Tracking server issues this morning

You probably notice a bit of missing data from this morning. Let me explain what happened.

This was not a database issue, which seems to be the story of our life recently, but an issue with our tracking servers. This means every single site was affected. The issue is very technical and related to Linux itself, but I'll try to explain it as simply as I can.

As part of our infrastructure improvements we have been making, we upgraded our tracking servers with twice the RAM and much faster hard drives. These two things combined should help eliminate most of the lag you may sometimes notice on your site during peak times, which is about 8am to 2pm PST.

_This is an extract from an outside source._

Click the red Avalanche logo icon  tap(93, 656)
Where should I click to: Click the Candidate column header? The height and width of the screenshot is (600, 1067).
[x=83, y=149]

However, a serious human error was made on my part when I formatted these new drives. I haven't had to manually format anything other than a drive meant for a database for quite a while. For our database drives, we use what's called "largefile" inode structure, which is optimized for disks that have very large files. Some of our database servers have individual files that are over 40GB. inodes store metadata about every individual file on a partition, including where exactly a file is on the actual physical part of the disk.

Unfortunately, without thinking about it, I optimized these new drives on our tracking servers the same way. It's habit at this point. The problem is that our tracking servers have hundreds of thousands of tiny text files on them that store all of the traffic coming in for all the sites we monitor. Each site has its own dedicated Spy file, and each database server has its own dedicated file as well, which is basically a Spy file times 8000. We also cache the javascript for each site seperately, for complex reasons. Including pMetrics and the version of Clicky for Webs.com, we're tracking over 500,000 sites, so this translates into a ridiculous amount of files stored on these drives.

I'm not an inode "expert" but I know what works well for different situations. With largefile, it creates an inode every 1 megabyte, which translates into about 143,000 inodes on the 150GB disks Raptors we put in here. With so few inodes for so many files, the percentage of inodes being used reached 100% within about 48 hours. This is a very bad thing for a heavy read/write disk with hundreds of thousands of files. Load skyrocketed to over 400 on each server, which is absolutely ridiculous. The tracking servers slowed down considerably and were timing out.

Normally I get pages within minutes of such an event. However, my stupid iPhone, which I'm about to throw out the window, was somehow stuck in "headphone" mode, which means the external speaker was disabled, which means it made no sound as these pages were continuously coming in. (Note - this is different than "silent" mode - it actually thought there was a headphone inserted, although there was most certainly not). It wasn't until I woke up at my normal time that I noticed that I had hundreds of new text messages that the servers were severely timing out.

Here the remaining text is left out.